CSC 151 2019S, Class 30: Higher-order procedures, revisited
Overview
- Preliminaries
- Notes and news
- Upcoming work
- Extra credit
- Questions
- Key ideas
- Lab
- Mentor surveys
Preliminaries
News / Etc.
- Mentor sessions Thursday 7-8 p.m., Thursday 8-9 p.m., Sunday 5-6 p.m.
- Folks should think about taking CSC 161 in the fall. It’s a great class,
and you get to work with robots!
- I will need to leave class early today and Friday to observe a
colleague’s class. Friday we’ll do the quiz at the end of class.
Today we’ll have mentor surveys at the end of class.
Upcoming work
I would certainly appreciate suggestions of other extra credit activities
(preferably via email).
- Any student research week activity. (Still some on Thursday.)
- The Magic Flute, April 18, 7:00 p.m. Sebring-Lewis
- New: Dartanyan Brown discussion, 4pm Wednesday April 24, HSSC S3325
- New: Dartanyan Brown concert, 7:30 pm Wednesday April 24, Sebring-Lewis
- Track and Field at home this Saturday. (30 min)
- Women pole vault at about 10am
- Then men (noon?)
- Running likely to be between noon and 1pm
- Women’s Golf at Beloit this weekend.
- 30 Minutes of Mindfulness at SHACS (SHAW) every Monday 4:15-4:45
- Any organized exercise. (See previous eboards for a list.)
- 60 minutes of some solitary self-care activities that are unrelated to
academics or work. Your email reflection must explain how the activity
contributed to your wellness.
- 60 minutes of some shared self-care activity with friends.
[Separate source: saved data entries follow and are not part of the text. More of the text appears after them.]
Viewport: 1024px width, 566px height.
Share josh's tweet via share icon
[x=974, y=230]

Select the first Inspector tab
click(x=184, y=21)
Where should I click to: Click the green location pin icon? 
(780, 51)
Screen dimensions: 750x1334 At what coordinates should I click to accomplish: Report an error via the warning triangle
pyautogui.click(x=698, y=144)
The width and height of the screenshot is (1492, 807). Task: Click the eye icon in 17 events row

Your email
reflection must explain how the activity contributed to your wellness.
- CS Internship Hour, Thursday, 6:30-7:30 p.m., Noyce 3821.
Free Pizza.
- Participate in Kinetic Sculpture Competition: Saturday the 27th
- Public speaking workshop - April 22 at 7pm in HSSC S3325, with
Kathy Clemons-Beasley ‘05. “Kathy is the Global head of Leadership
and Manager Development for Blackrock and has been the speaker
coach for TEDxGC.”
- Clothing donation boxes in lounges. Donate!
Other good things
Questions
What’s my grade in the class?
(define grade
(lambda (participation cards labs hw project quizzes exams best)
(+ (* 0.05 participation) ; 90% is my default
(* 0.05 cards)
(* 0.10 labs)
(* 0.15 hw)
(* 0.10 project)
(* 0.10 quizzes)
(* 0.40 exams)
(* 0.05 best))))
Plus extra credit
(* 0.0025 num-extra-credit)
Key ideas
What did you see as the key (new) ideas from the reading?
- Seeing patterns is important in CS and programming.
- Once you see a pattern, you can write a procedure that encapsulates
that pattern, often by adding another procedure as a parameter, so
that you don’t have to write the whole same code again.
- l-s and r-s are there. They are like section, but simpler
- Looking for more general solutions is good.
- We’ve seen procedures that take other procedures as parameters, such
as
map. There’s nothing special about them; we could write them
ourselves.
- We can return procedures as results, generally by using an extra lambda
to describe the procedure.
- One new hop:
apply
Sectioning
(l-s proc x) = (section proc x <>)
(r-s prox x) = (section proc <> x)
(define l-s
(lambda (proc left) ; Inputs to l-s
(lambda (right) ; Input to the procedure created by l-s
(proc left right)))) ; Body of the procedure created by l-s
(define r-s
(lambda (proc right) ; inputs to r-s
(lambda (left) ; input to the new procedure
(proc left right)))) ; body
How is apply different than reduce?
Do the lab and you’ll figure it out.
How do we write procedures like map and + that take an unlimited
number of arguments.
Not covered yet. Ask me offline. More seriously, (lambda params body),
when you don’t put the params in parentheses, bundles all of the parameters
into a list, no matter how many there are.
(define num-params
(lambda params
(length params)))
> (num-params)
0
> (num-params 'a)
1
> (num-params 'a 'b 'c 'd)
4
> (num-params (list 'a 'b))
1
Lab
(define increment (section + 1 <>))
(define iota range)
(define square sqr)
Sam’s favorite quote of today’s class (approx): “The one with o is
the clearest, but I often forget to use o when I write programs.”
Writeup: Exercise 5
Mentor survey
The mentor and tutor surveys are an important part of our peer educator
program. Please take them seriously.